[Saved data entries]
-------------------------

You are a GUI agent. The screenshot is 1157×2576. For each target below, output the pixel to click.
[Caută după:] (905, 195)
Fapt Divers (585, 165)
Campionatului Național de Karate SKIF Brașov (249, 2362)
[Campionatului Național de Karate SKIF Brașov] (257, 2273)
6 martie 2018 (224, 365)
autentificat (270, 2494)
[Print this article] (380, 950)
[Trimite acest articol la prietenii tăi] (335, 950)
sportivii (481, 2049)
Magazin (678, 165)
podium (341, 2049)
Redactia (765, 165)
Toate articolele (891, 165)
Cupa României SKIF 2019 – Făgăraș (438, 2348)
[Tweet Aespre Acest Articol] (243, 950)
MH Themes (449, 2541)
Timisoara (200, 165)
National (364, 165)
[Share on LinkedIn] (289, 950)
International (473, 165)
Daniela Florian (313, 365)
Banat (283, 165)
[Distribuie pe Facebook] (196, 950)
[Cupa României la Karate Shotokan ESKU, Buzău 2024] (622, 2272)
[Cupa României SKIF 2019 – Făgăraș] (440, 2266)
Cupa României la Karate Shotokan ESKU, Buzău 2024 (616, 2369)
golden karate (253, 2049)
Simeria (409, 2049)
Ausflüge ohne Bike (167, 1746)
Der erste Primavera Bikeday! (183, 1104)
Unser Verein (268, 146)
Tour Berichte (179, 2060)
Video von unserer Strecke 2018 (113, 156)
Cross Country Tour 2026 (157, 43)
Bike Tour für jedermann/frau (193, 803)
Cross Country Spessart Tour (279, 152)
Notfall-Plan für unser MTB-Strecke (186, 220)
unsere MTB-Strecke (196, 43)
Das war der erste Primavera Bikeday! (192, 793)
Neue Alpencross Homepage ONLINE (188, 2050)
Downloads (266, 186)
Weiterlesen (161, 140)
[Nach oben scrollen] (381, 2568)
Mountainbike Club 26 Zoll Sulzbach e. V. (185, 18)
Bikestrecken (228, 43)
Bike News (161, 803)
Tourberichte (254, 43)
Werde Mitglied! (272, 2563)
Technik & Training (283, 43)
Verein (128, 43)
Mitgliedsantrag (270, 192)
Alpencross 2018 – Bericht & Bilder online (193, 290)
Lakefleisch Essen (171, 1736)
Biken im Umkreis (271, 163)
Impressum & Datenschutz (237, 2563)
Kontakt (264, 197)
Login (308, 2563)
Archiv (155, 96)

-------------------------

_Task goal_
Among the entries above, which lines include "Shotokan"? List them all.

_Written response_
[Cupa României la Karate Shotokan ESKU, Buzău 2024] (622, 2272)
Cupa României la Karate Shotokan ESKU, Buzău 2024 (616, 2369)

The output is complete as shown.